Mantendo uma perspetiva paternalista, típica de Salazar, Portugal procurou basear o colonialismo num conceito de superioridade civilizacional, justificando a tirania com o beneficio dos povos considerados naturalmente inferiores. Com esta contradição, o Portugal colonial entrou num beco sem saída que acarretaria consequências trágicas para ambos os lados: é que o paternalismo teoricamente civilizador esquecera sempre as reais necessidades da população nativa, de tal maneira que o incontestável crescimento económico das colónias se traduziu, apenas, no enriquecimento do colonizador. Assim, a população local, atrofiada pela exploração, perseguida pela PIDE e pelas autoridades coloniais, mais tarde ou mais cedo, haveriam de recorrer à violência. Em 1961 desencadeia-se a guerra colonial que levaria ao fim do regime fascista e do colonialismo.
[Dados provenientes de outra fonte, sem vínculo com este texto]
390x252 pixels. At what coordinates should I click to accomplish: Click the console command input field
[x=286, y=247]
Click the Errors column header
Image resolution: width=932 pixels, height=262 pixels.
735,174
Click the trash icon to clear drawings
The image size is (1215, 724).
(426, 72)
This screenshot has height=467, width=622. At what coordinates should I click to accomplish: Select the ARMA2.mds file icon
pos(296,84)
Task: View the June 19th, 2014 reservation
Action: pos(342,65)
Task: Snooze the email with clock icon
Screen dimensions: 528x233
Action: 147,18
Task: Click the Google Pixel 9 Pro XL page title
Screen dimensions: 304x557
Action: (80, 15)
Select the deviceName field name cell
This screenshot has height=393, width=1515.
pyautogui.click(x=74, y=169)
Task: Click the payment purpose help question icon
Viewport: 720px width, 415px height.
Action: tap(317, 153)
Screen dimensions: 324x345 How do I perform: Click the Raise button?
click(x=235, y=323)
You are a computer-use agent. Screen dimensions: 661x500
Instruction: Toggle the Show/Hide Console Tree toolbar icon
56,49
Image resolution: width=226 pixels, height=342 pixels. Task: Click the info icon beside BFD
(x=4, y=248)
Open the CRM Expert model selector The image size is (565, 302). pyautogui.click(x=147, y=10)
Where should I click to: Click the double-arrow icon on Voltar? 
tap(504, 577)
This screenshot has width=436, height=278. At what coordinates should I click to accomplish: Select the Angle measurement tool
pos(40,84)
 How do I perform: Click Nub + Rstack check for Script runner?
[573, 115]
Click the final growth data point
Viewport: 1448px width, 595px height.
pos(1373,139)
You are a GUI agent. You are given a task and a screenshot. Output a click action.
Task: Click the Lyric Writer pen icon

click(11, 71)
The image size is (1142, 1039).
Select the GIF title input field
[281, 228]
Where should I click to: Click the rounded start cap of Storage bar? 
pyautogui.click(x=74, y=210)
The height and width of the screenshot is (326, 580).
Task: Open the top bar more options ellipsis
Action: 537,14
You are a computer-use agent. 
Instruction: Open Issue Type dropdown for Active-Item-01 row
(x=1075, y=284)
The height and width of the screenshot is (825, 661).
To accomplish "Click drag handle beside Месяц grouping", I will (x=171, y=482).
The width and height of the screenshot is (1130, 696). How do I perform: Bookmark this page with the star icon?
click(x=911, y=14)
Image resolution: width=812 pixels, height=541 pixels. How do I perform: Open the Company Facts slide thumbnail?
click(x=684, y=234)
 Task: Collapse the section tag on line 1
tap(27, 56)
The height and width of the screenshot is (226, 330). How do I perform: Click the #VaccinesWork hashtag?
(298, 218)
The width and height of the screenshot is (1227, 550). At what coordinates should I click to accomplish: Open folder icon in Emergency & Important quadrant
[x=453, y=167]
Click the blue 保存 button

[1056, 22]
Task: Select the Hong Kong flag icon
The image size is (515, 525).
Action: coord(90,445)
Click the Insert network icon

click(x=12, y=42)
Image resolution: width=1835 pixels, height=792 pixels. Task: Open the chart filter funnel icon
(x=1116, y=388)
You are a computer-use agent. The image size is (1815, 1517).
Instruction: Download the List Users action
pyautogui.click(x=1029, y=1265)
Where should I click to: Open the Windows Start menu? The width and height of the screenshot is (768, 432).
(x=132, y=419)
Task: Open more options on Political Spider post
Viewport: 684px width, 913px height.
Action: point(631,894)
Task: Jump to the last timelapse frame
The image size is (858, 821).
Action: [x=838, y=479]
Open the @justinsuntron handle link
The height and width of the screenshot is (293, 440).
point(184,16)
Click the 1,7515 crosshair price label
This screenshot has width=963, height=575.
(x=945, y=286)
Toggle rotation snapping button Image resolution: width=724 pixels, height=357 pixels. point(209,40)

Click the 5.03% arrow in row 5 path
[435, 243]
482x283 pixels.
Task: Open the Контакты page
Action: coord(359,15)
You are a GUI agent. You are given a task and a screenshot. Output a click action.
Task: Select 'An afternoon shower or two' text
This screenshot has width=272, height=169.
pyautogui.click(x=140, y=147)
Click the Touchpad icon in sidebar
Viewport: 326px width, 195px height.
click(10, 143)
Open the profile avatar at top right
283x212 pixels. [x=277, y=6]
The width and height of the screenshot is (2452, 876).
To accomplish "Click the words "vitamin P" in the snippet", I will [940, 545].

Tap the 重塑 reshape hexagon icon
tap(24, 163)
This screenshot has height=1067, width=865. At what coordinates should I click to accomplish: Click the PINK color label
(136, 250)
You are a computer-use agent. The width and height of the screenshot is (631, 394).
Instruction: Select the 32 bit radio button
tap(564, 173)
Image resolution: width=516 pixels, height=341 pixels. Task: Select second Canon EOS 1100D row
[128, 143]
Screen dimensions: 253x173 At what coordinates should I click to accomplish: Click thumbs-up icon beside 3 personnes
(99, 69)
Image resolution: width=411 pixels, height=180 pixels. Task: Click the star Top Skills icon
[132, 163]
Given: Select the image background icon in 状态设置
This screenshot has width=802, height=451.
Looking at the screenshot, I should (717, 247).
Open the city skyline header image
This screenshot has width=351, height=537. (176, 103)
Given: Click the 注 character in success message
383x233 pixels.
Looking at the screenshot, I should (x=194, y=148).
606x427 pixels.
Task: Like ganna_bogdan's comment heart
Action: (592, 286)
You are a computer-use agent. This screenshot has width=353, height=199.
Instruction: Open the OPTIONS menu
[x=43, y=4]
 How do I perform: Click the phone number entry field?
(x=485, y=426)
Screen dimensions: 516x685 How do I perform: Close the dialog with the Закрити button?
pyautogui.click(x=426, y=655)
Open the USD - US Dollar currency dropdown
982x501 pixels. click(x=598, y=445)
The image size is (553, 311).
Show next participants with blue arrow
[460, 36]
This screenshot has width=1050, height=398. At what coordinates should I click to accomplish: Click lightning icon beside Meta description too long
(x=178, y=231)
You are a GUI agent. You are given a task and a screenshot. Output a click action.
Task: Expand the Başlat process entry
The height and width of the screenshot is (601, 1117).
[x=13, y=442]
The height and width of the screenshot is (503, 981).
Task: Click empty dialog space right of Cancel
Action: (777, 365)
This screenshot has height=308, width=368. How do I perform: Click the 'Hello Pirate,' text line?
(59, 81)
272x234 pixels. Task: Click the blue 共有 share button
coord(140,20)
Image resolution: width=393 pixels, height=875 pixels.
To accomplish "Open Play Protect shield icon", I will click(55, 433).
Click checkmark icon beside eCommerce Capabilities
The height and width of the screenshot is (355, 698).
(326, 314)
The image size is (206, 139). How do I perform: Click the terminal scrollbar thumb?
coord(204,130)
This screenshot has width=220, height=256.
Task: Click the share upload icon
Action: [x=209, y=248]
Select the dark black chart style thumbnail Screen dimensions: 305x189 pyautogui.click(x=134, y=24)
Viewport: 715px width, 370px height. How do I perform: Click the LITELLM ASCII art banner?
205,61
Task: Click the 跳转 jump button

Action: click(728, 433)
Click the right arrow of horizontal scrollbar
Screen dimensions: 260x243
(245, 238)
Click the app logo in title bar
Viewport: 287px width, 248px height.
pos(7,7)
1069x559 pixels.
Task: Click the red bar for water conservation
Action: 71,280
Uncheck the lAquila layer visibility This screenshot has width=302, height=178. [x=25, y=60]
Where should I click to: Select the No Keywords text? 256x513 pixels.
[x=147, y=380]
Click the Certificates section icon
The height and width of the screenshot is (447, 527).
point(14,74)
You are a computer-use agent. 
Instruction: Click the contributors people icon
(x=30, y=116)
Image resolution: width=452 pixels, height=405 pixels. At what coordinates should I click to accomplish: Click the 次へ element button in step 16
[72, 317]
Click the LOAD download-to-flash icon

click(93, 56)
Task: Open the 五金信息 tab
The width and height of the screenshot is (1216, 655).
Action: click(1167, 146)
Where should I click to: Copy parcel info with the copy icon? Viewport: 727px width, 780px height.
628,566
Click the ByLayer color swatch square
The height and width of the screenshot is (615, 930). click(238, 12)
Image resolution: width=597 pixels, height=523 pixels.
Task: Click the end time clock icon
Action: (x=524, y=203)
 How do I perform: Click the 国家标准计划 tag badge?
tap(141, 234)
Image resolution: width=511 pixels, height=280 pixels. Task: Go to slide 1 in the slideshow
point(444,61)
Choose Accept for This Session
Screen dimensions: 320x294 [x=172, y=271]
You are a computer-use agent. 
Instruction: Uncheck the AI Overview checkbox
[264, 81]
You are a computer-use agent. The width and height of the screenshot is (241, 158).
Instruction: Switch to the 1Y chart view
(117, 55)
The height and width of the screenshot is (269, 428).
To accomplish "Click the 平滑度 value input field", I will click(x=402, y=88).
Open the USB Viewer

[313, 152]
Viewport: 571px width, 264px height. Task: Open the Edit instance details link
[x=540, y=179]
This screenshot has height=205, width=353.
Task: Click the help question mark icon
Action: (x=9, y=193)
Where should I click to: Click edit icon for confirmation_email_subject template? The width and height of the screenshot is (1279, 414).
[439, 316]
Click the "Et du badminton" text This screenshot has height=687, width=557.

Pelo meio ficou uma das maiores tragédias e um dos maiores erros da história de Portugal.
Normalmente os portugueses queixavam-se de não conseguirem distinguir o terrorista do indígena neutro ou até aliado. E isso explica os massacres, como o de Wiriyamu, que o pai de JRS viria a denunciar - se não os consegues distinguir, mata-os a todos e resolves o problema. Em linguagem militar, os soldados portugueses descreviam essas acções de chacina coletiva como "limpeza".
Ao longo do livro não faltam também os "clichés", como a paixão do jovem soldado branco pela bela nativa, até ao herói que desativa a bomba fatal hesitando entre o fio azul e o fio vermelho, à boa maneira de Hollywood. Mas é precisamente esta simplicidade, esta objetividade que garante o sucesso de vendas - aqui tudo é simples, linear e realista. Se não aconteceu exatamente assim, poderia ter acontecido...
Baseando-se em factos reais, José Rodrigues dos Santos traz-nos desta vez uma obra sobre Moçambique, os portugueses, a guerra colonial e, sobretudo sobre o mais aterrador segredo de Portugal no Ultramar. A vida de José Branco mudou no dia em que entrou naquela aldeia perdida no coração de África e se deparou com o terrível segredo. O médico tinha ido viver na década de 1960 para Moçambique, onde, confrontado com inúmeros problemas sanitários, teve uma ideia revolucionária: criar o Serviço Médico Aéreo. No seu pequeno avião, José cruza diariamente um vasto território para levar ajuda aos recantos mais longínquos da província. O seu trabalho depressa atrai as atenções e o médico que chega do céu vestido de branco transforma-se numa lenda no mato.Mas a guerra colonial rebenta e um dia, no decurso de mais uma missão sanitária, José cruza-se com aquele que se vai tornar o mais aterrador segredo de Portugal no Ultramar. Inspirado em factos reais e desfilando uma galeria de personagens digna de uma grande produção, "O Anjo Branco" afirma-se como o mais pujante romance jamais publicado sobre a Guerra Colonial – e, acima de tudo, sobre os últimos anos da presença portuguesa em África. José Rodrigues dos Santos, dando prova da sua já conhecida e reconhecida capacidade de renovação constante, continua a surpreender. Com efeito, no seu novo romance, adopta um registo mais intimista e revela outra faceta aos seus muitos leitores, numa atitude de desassombro e coragem que não deixará de empolgar e até emocionar. Este é um livro que todos os portugueses sentirão como muito próximo – pelas experiências, pelos acontecimentos narrados, pela repercussão dos factos.